Passage provided →
☆ ☆ ☆
Not coincidentally, most of the blog posts that I write that really resonate with readers are the very same posts that really resonate with me.  The posts that make me laugh or cry, make me introspective and reflective, make me transparent and emotional.  This is one of those posts.

My five-year-old daughter wasn’t feeling well yesterday, so I kept her home from school.  She wasn’t really sick, just not quite herself, and a full day of rest for her seemed like a better choice than sticking her into the first-day-after-March-break Kindergarten chaos.  Her tired little body needed to stay in pyjamas, to watch movies, and to re-energize.  Mondays are an 11:00-7:00 day for me at the clinic, and my husband was unable to take the day off, so my in-laws stepped in and agreed to play nursemaid.  But before I took her to their place, we stopped into one of my happy places to sneak in a workout.  I saw my 9am crew, completed week four of the five-week Crossfit Open competition, and set her up with an iPad, crackers, and water.

It was after the workout that she threw me for a loop.  She was sitting on the vanity in the women’s changeroom as I applied my makeup, getting ready for work.  “Why do you need that mommy?” she asked, pointing to my eyeshadow.  “What does it do?”

Radio silence.
☆ ☆ ☆
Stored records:

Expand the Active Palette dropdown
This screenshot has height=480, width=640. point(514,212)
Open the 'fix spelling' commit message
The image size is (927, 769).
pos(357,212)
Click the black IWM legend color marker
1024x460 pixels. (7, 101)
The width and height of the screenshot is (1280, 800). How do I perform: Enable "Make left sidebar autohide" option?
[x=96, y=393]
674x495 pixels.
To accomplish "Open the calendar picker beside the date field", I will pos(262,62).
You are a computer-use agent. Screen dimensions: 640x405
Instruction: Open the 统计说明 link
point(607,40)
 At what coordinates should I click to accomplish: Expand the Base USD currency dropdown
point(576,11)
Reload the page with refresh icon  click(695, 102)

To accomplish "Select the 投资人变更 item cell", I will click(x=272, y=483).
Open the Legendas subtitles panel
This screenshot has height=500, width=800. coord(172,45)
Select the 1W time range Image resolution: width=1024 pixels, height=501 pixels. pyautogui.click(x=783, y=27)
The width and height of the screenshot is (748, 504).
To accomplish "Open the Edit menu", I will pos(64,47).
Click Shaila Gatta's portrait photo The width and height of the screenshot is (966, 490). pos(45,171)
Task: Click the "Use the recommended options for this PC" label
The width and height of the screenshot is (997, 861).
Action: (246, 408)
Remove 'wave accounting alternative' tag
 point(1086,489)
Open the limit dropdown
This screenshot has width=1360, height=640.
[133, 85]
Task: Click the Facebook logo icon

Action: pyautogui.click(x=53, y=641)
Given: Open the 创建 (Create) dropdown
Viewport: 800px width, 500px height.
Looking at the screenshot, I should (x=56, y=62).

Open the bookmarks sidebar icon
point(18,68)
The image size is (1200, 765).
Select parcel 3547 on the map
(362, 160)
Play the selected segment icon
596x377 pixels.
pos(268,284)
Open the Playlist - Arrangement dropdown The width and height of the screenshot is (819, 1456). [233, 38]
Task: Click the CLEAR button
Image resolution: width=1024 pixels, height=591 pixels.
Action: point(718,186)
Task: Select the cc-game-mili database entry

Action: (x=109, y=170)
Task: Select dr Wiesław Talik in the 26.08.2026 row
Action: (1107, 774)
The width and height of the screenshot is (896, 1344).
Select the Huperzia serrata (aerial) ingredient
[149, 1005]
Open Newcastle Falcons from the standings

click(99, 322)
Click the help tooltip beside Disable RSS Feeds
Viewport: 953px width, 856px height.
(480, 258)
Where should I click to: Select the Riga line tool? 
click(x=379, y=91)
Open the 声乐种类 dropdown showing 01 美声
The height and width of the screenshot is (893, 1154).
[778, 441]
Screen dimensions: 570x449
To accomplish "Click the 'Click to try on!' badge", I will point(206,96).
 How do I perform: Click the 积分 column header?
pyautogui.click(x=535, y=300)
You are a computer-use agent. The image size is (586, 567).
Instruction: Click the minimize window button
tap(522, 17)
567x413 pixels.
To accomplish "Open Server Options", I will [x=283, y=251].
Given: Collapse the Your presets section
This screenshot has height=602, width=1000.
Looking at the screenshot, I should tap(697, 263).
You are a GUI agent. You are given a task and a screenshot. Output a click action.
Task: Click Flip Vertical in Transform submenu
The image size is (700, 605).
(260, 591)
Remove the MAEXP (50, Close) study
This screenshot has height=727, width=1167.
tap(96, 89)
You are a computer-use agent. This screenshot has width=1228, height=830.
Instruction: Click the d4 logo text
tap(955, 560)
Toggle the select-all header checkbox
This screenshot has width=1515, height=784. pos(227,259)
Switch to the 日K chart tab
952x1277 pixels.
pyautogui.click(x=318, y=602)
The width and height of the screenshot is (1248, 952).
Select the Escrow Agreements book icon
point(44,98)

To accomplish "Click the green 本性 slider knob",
☆ ☆ ☆
Work order A → According to the blog post about the daughter's question on makeup, what hours does the writer work at the clinic on Mondays?
Work order B → Carry on with the blog post about the daughter's question on makeup, picking up right after its final line.

Response area A → On Mondays the writer works from 11:00 to 7:00 at the clinic.

Response area B →
“Well, it makes my eyes look brighter,” I said.  And as she asked about each subsequent piece of makeup, I explained away concealer and powder and eyeliner and mascara as “it makes my skin smoother” or “it makes my eyelashes darker,” stumbling to find words to minimize the aesthetic component of cosmetics.  As I spoke, I cringed inside, realizing that this is where it starts.  This is where she starts to learn about society’s rules of beauty.  This is where she starts to learn about her beauty.  Her worth.  Her value.  Am I being too dramatic?  If you think so, then I will boldly tell you that you’re wrong.

Now, I don’t wear much makeup as it is, and you can often find my face completely bare, but nonetheless I swayed her views, however unintentional, to believe that having smooth skin, bright eyes, and dark eyelashes are desirable.  I fuelled the machine that believes that young skin, blonde hair, and a thin body defines beauty.  I contributed to the belief that natural looks are not good enough and I influenced my own daughter towards an ideal that I don’t even believe in myself, yet have somehow bought into.  My history of disordered eating is no secret, and I’ve written about it a few times; I still feel emotionally stripped down and exposed when I read those posts.  But with adulthood and hindsight and years of self-reflection under my belt, I’m sure that disordered eating also falls into the realm of beauty and self-worth too.  And it starts young.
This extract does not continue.